When you cut down the belly CAREFULLY (!!!) you will find this poking through. Be gentle and try to not pop it yet.










As you cut down, it will fall out naturally. I use a plastic barrel sawed in half as a catchall for gross stuff. At this point I let it hang and cut open the bottom of each stomach to empty the contents. Then I separate the stomach from the intestine. The intestine goes down into the barrel and the green tripe goes to the dogs.


__
Sensitive content, not recommended for those under 18
Show Content










Normally the animal will have a full bladder, then you pinch off the top like a balloon and cut it out and empty it safely. This guy (shockingly) had a totally empty bladder. It is the pale vein-y bag thing in the upper right corner of this photo. It was empty so I just left it alone and the dogs can eat it some time. The photo shows how I pull the intestine down and cut it off. You can see the goat nuggets in the intestine, I always make sure to squeeze those down so they all go away nicely.


















Then it all pretty much shows you where to cut and tear it out. It is thin membranes so its very easy. I just let it fall into the tub and help it out by feeling for tight membranes to cut.










You will automatically see one kidney. That is the first "goodie" I cut out. The other is usually hidden and comes later.










The other kidney, you can see where I throw everything, into the wheelbarrow!  










Then I cut the liver out and pop the bile sack and drain it into the barrel of nasty stuff. 

Yummy liver!


----------



## Sprocket (Oct 4, 2011)

Next is the lungs/heart/trachea. They come as one bunch.

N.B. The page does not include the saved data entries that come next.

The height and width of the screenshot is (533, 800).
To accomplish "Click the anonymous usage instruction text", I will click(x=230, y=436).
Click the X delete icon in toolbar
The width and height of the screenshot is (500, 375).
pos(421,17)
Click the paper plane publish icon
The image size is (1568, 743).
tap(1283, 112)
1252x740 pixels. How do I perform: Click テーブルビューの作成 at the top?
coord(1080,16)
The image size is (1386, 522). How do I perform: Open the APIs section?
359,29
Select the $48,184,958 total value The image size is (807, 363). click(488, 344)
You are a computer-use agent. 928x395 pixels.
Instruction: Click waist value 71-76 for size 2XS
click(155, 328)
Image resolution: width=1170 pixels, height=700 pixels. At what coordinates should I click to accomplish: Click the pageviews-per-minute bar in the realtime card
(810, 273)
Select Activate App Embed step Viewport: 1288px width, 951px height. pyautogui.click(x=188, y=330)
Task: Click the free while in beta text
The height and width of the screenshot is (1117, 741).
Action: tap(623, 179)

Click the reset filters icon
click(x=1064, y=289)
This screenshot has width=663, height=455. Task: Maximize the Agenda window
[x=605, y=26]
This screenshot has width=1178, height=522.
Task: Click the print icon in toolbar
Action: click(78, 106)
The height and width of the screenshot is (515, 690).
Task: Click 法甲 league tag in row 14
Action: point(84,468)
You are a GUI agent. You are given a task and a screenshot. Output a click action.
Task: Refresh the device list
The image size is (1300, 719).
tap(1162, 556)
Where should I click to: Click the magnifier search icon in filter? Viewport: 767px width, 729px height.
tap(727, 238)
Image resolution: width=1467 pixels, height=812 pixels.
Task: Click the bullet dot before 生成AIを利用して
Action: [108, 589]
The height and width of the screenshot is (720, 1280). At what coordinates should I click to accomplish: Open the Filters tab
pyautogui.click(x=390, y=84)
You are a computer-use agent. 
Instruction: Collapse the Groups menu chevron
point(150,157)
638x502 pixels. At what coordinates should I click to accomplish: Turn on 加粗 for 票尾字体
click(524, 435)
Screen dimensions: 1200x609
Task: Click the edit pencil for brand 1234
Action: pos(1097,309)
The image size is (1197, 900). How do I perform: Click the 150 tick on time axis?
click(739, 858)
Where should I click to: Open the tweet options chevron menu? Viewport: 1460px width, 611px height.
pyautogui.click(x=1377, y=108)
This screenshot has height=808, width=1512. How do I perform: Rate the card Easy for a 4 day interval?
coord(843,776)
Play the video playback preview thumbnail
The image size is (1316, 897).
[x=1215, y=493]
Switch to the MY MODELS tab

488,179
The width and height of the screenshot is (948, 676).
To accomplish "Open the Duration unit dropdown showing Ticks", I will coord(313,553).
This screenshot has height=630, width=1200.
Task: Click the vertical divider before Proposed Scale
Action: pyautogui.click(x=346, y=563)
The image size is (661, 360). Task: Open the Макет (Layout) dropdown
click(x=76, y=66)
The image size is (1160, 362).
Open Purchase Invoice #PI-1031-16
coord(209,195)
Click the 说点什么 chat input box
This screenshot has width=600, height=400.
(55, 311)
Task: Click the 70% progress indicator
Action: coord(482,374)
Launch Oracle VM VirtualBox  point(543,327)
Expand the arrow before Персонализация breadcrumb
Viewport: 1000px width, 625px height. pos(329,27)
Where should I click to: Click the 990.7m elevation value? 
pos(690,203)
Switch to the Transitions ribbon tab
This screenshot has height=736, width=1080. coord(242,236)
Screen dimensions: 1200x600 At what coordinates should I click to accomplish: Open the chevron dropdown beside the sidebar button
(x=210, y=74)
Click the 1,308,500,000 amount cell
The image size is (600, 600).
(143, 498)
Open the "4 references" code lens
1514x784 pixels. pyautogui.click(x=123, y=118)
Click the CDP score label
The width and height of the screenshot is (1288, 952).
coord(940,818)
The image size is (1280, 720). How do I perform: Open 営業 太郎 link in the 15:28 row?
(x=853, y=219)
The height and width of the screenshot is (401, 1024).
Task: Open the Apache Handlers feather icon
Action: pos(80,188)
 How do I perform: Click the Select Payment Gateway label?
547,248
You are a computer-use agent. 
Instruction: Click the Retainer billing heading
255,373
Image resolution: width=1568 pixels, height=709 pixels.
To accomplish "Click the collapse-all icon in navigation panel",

The follow photos show how to move the lungs forward with my fingers to cut down the back, then I reach in and pull the trachea up, and just cut it off.


































See? One nice little bunch.


----------



## Sprocket (Oct 4, 2011)

Then we take the front legs off. Its really easy to just pull the leg back and cut up the "armpit", follow the shoulder blade up and around and sort of peel if off. The shoulder is not attached by any joints so you just cut around through the muscle and tissue.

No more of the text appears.